Challenging economic conditions have industry leaders pondering the current state of affairs and where the nation is headed. Manuel J. Perez de la Mesa,president/CEO of distributor giant PoolCorp in Covington, La., offers some insights.
I don’t know where “bail-out” came from, but I think it’s a media-contrived term.
The government and banks screwed it up collectively. The government has done things, and continues to do things, that made the situation what it is. And politicians aren’t very good at accepting responsibility.
The media and Congress are always looking for sound bites that “Joe Plumber” can easily grasp, but unfortunately, it’s a little more complicated than that.
The essence of [the legislation that] was passed, if handled properly, will genuinely help the economy and could be done at no cost. Unfortunately, the guys who caused some of these real issues and participated from a business standpoint are the ones who are now engaged in trying to fix it. So my cynical nature tells me that in spite of the fact that this could help the economy with no cost to the taxpayer, in reality, it could make it worse and will cost the taxpayer.
The changes being made by SEC and the Financial Accounting Standards Board on the accounting will definitely help. That’s the first thing that should have been done a couple of years ago.
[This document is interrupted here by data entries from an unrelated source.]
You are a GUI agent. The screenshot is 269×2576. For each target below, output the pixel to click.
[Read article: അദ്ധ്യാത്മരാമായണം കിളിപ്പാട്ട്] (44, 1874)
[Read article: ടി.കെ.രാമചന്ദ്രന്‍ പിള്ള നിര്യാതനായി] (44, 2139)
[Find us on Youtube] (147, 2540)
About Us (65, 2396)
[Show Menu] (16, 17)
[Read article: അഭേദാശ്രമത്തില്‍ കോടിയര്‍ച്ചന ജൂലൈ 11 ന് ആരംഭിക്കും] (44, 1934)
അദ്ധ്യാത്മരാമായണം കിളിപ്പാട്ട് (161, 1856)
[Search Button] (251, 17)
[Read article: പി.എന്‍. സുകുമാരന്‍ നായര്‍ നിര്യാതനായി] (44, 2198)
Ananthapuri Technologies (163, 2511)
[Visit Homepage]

The old accounting rules say if the house value, the underlying security, is less than the loan, you have to adjust your [loan] down. The new rules state that you have to mark the value to whatever those loans are trading for in the marketplace. In a normalized environment, they’d be trading [OK]. But many stopped buying those mortgages. The market froze, and only desperate sellers ended up selling. In that scenario, if someone needed cash immediately … the later transactions drove an artificially low valuation.
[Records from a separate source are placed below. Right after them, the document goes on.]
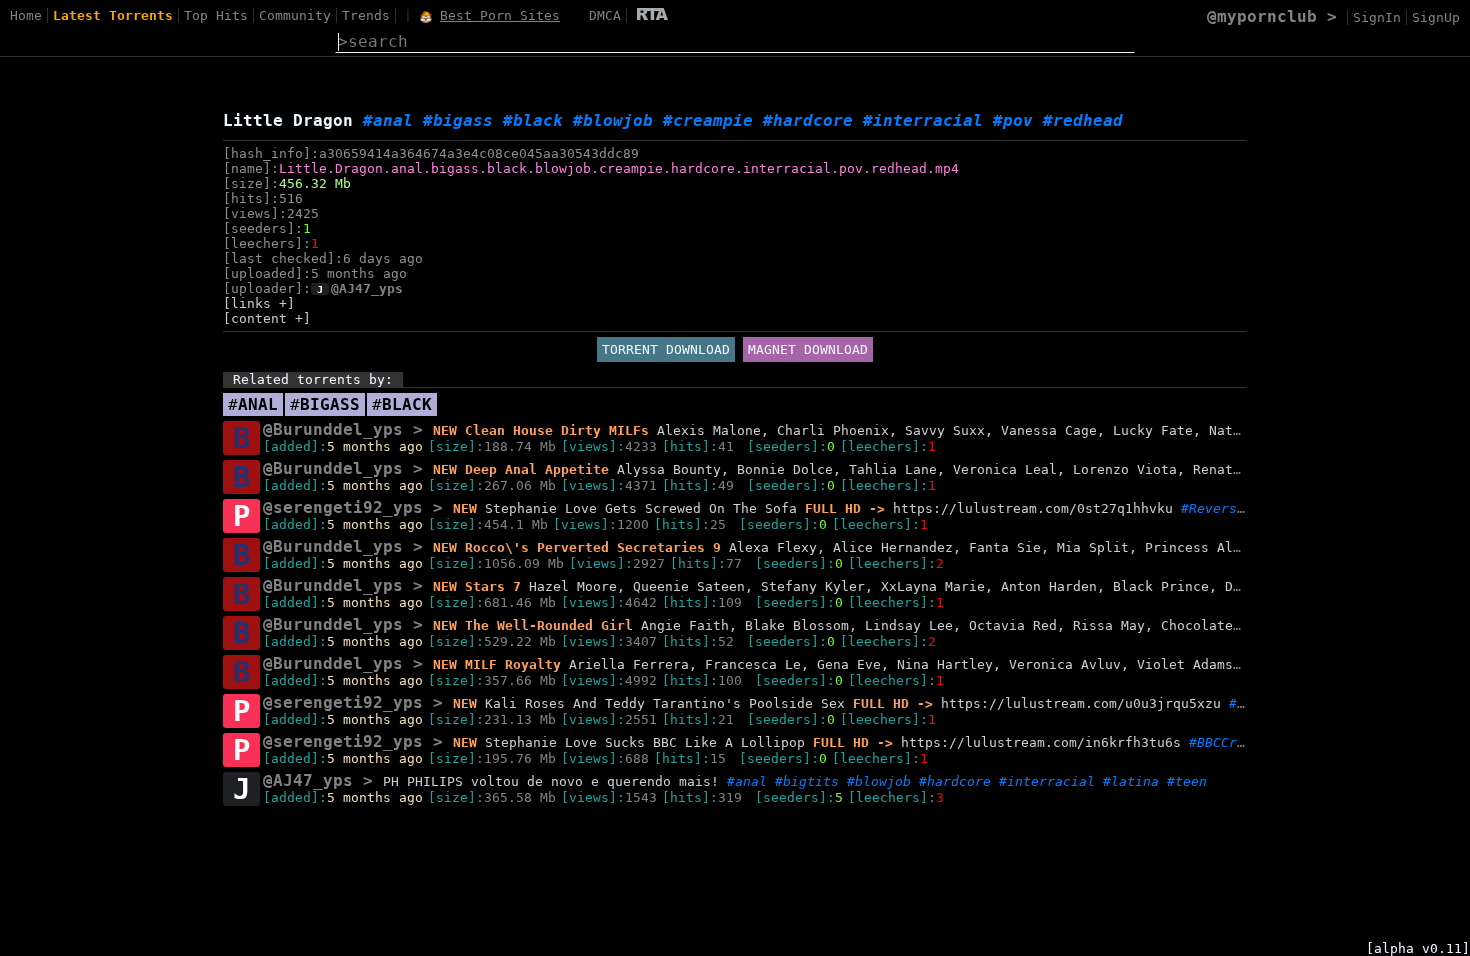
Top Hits (216, 15)
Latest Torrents (113, 15)
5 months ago (375, 446)
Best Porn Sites (500, 15)
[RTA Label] (652, 15)
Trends (366, 15)
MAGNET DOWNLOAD (808, 349)
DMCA (605, 15)
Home (26, 15)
If you’re a bank sitting on $300 billion worth of these mortgages, 90+ percent of the mortgages are perfectly fine. A small percentage, maybe 3 percent or 4 percent, are some sort of foreclosure or foreclosure risk. But because of these mark-to-market rules, you have to write down those $300 billion worth of mortgages by maybe $50 billion.
Based on the sum of what they can borrow and their own capital, banks will loan money out. If Wachovia has to write down its capital by $50 billion, that means they can borrow less money, [and] they can lend less money. Then they need liquidity. It’s a vicious circle, and the root of this vicious circle is this mark-to-market accounting rule.
Of course, with a slowing economy, some issues still exist. But now they’re multiplied by a factor of five, 10 or 20 times.
Where Congress is at fault is [when it] comes in saying a certain percentage of your loans have to go to these types of consumers. If not, your buying capabilities are reduced. The bankers, say, “If I play [Congress’] game, I can make more money, at least in the short-term.”
It’s not a bad desire from a human standpoint because they want more people to own homes. But if an individual has a bad bill-paying record, the bank still thinks by making a few bad loans, it will be able to make more good loans, and more money overall. But someone has to pay for those bad loans.
If Congress and the administration support the financial institutions to ensure liquidity in the markets, they may need to borrow from the treasury. So be it.
If the accounting issues get fixed, you’ll see banks reporting what will be referred to as huge profits inside the next 24 months. But just as they reported huge losses, those ... profits won’t be real either. Politicians’ reaction to [such] profits will be to create an excise tax. They’ll say the banks they helped are making huge profits, “which they wouldn’t have made without our help.”